Again, I don’t know. MOND is a dynamical theory that extends Newton. It doesn’t address these questions. Hence the need for UT.

I’ve encountered people who refuse to acknowledge4 that MOND gets predictions like z=10 galaxies right without a proper theory for cosmology. That attitude puts the cart before the horse. One doesn’t look for UT unless well motivated. That one is able to correctly predict 25 years in advance something that comes as a huge surprise to cosmologists today is the motivation. Indeed, the degree of surprise and the longevity of the prediction amplify the motivation: if this doesn’t get your attention, what possibly could?

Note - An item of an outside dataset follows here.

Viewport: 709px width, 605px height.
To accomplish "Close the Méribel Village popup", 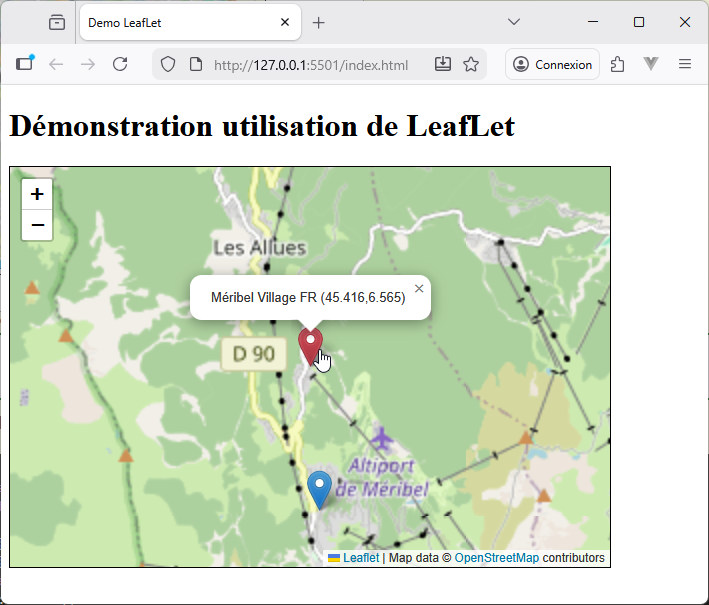I will coord(419,289).
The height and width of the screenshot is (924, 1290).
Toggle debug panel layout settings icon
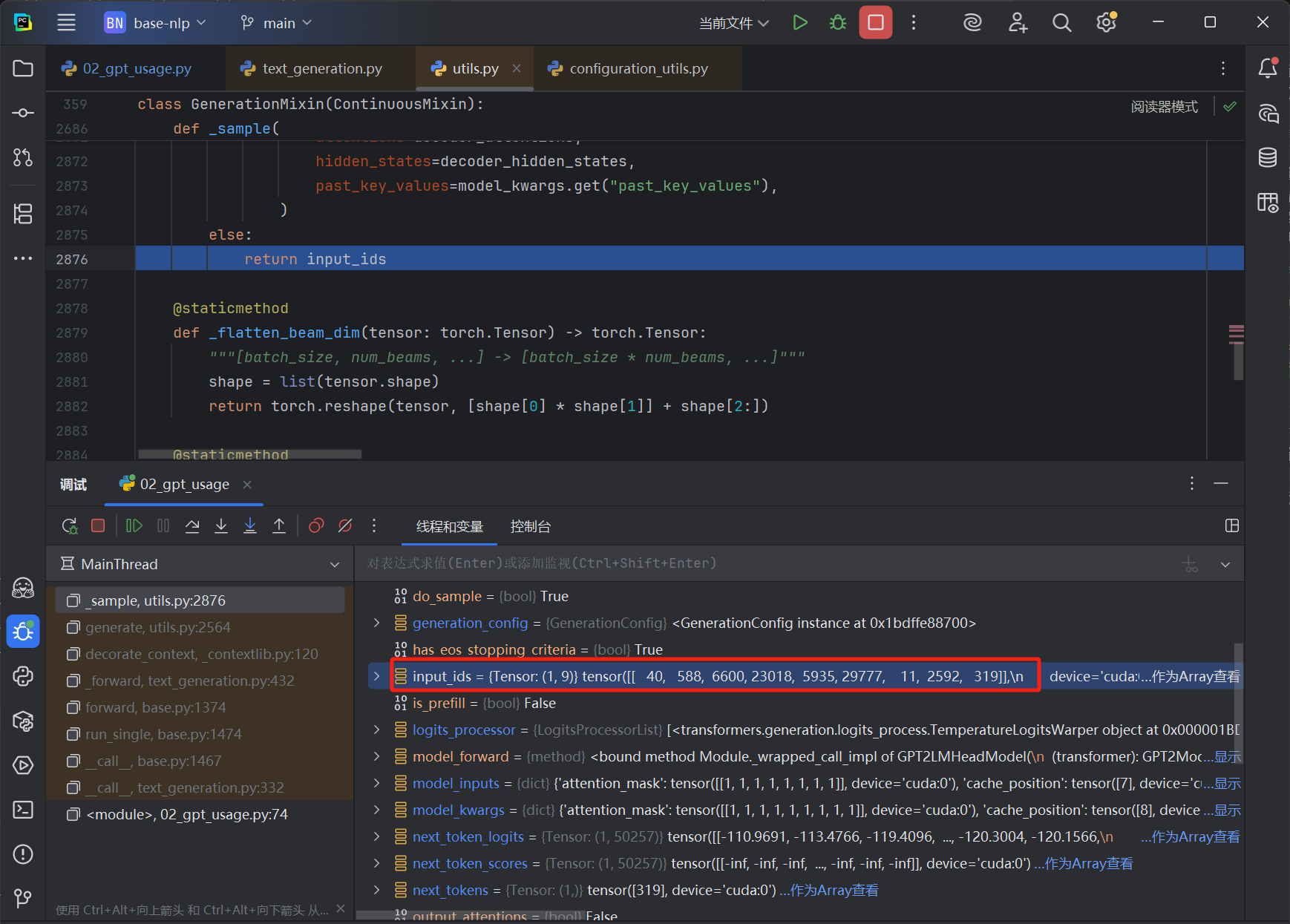(1232, 526)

There is no guarantee that our first attempt at UT (or our second or third or fourth) will work out. It is possible that in the search for UT, one comes up with a theory that fails to do what was successfully predicted by the more primitive theory. That just lets you know you’ve taken a wrong turn. It does not mean that a correct UT doesn’t exist, or that the initial prediction was some impossible fluke.

One candidate theory for UT is bimetric MOND. This appears to justify the assumptions made by Sanders’s early work, and provide a basis for a relativistic theory that leads to rapid structure formation. Whether it can also fit the acoustic power spectrum of the CMB as well as LCDM and AeST has yet to be seen. These things take time and effort. What they really need is a critical mass of people working on the problem – a community that enjoys the support of other scientists and funding institutions like NSF. Until we have that5, progress will remain grudgingly slow.

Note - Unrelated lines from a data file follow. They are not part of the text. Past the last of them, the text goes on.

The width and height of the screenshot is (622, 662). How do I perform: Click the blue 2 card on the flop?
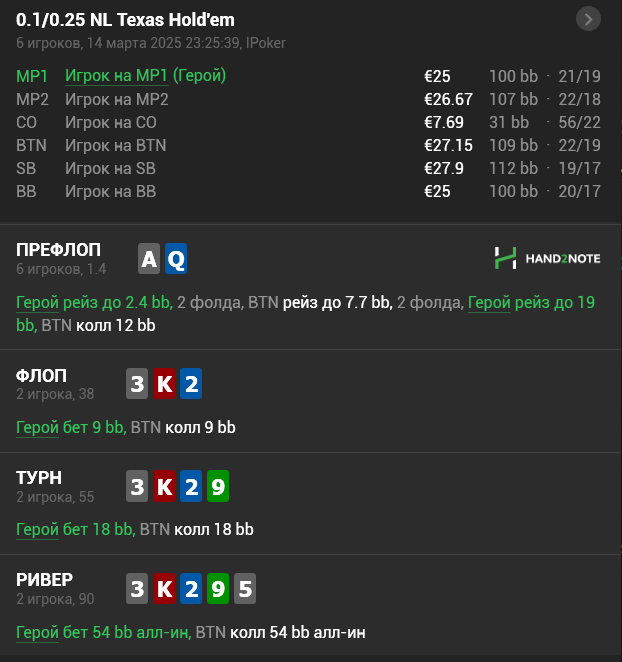point(191,384)
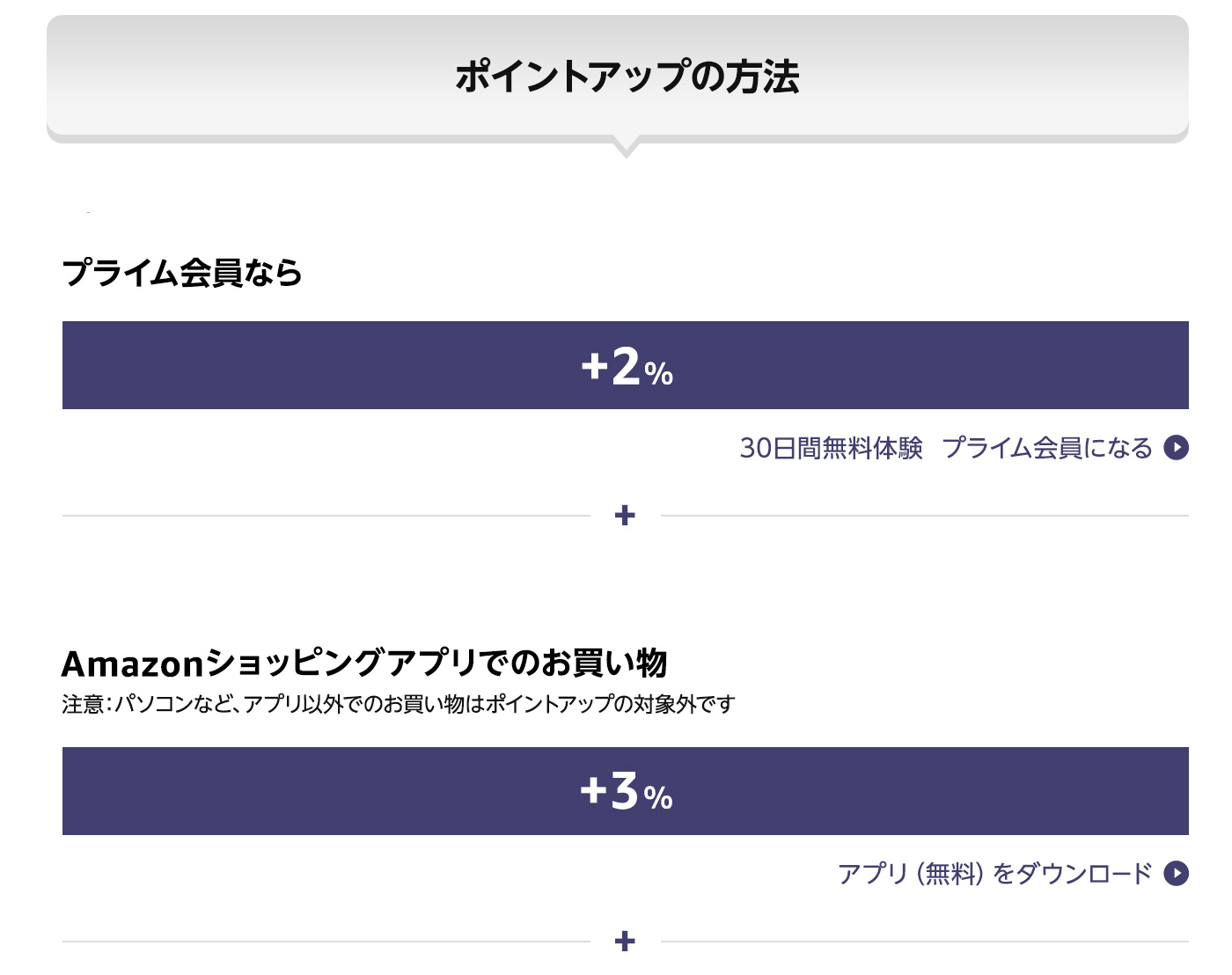The height and width of the screenshot is (975, 1232).
Task: Select the プライム会員なら heading
Action: point(182,273)
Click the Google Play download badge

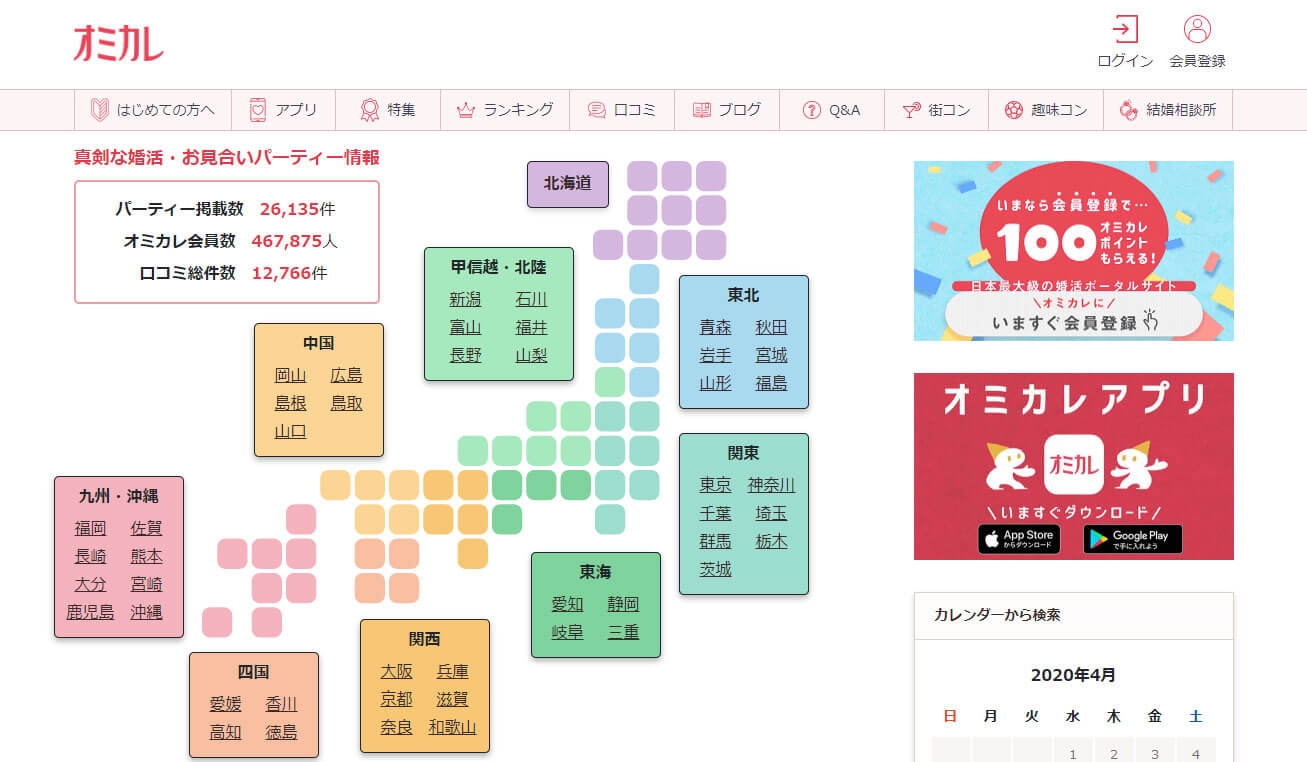(1132, 539)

1The equivalence of gravitational charge and inertial mass means that the m in F=GMm/d2 is identically the same as the m in F=ma. Modified gravity changes the former; modified inertia the latter.

2Bekenstein & Milgrom (1984) showed how a modification of Newtonian gravity could avoid the non-conservation issues suffered by the original hypothesis of modified inertia. They also outlined a path towards a generally covariant theory that Bekenstein pursued for the rest of his life. That he never managed to obtain a completely satisfactory version is often cited as evidence that it can’t be done, since he was widely acknowledged as one of the smartest people in the field. One wonders why he persisted if, as these detractors would have us believe, the smart thing to do was not even try.

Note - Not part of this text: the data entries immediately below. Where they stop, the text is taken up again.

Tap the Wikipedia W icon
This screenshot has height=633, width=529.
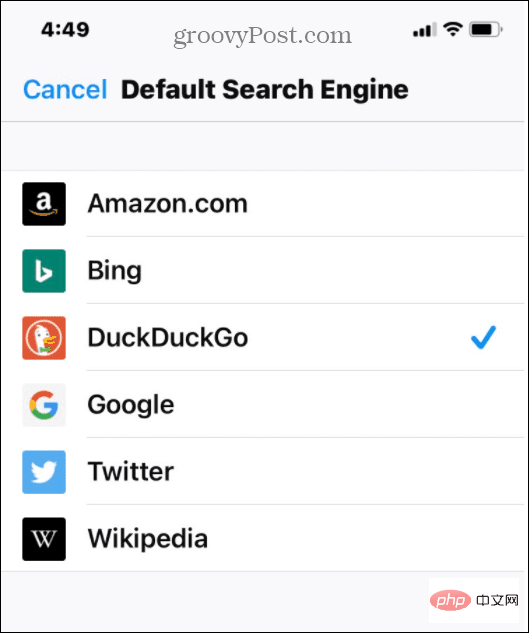click(x=44, y=539)
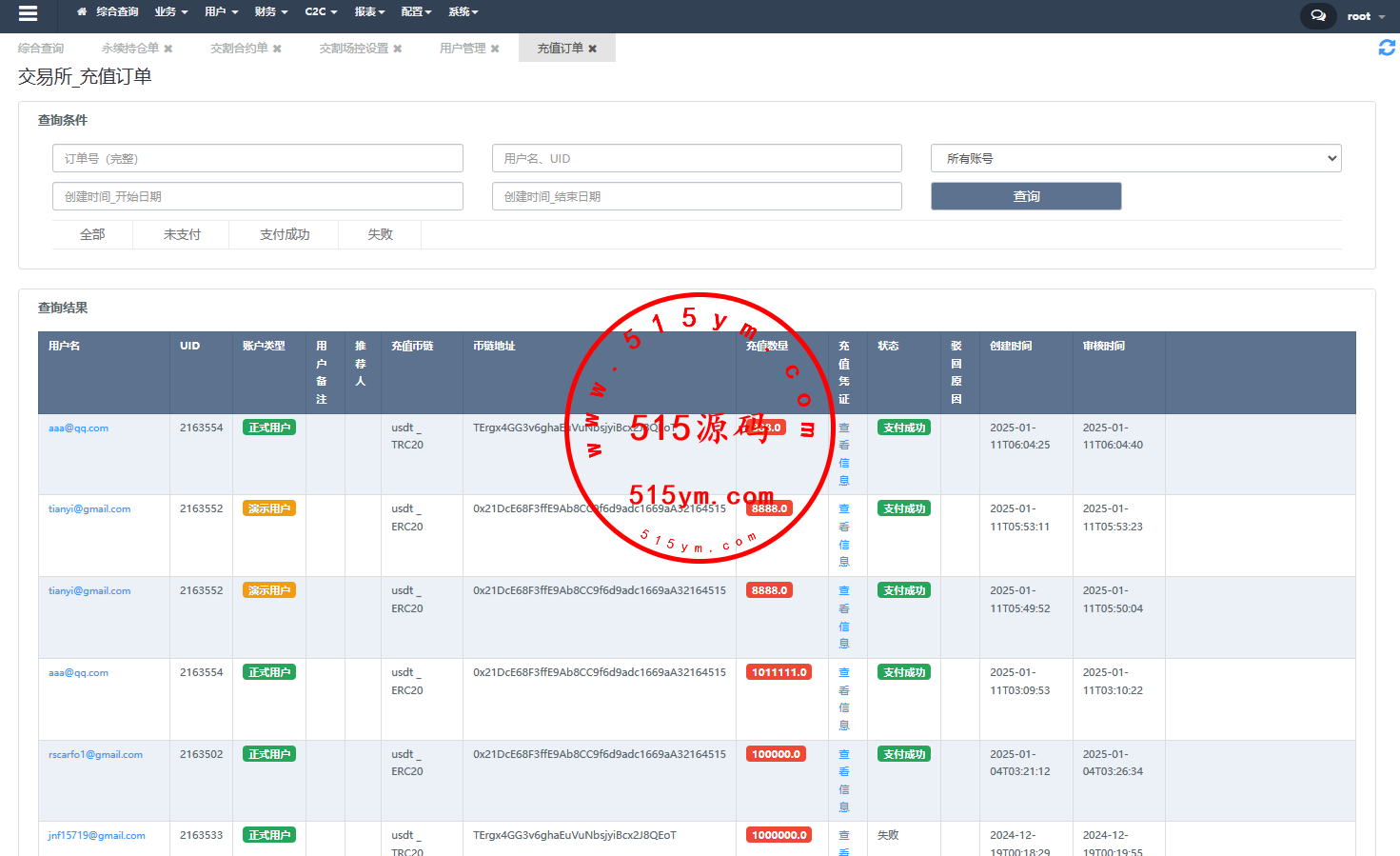Filter by 支付成功 status
The image size is (1400, 856).
tap(285, 234)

3The data for galaxies do not look like the dark matter halos predicted by LCDM.

4I have entirely lost patience with this attitude. If a phenomena is correctly predicted in advance in the literature, we are obliged as scientists to take it seriously+. Pretending that it is not meaningful in the absence of UT is just an avoidance strategy: an excuse to ignore inconvenient facts.

+I’ve heard eminent scientists describe MOND’s predictive ability as “magic.” This also seems like an avoidance strategy. I, for one, do not believe in magic. That it works as well as it doesthat it works at all – must be telling us something about the natural world, not the supernatural.

5There does exist a large and active community of astroparticle physicists trying to come up with theories for what the dark matter could be. That’s good: that’s what needs to happen, and we should exhaust all possibilities. We should do the same for new dynamical theories.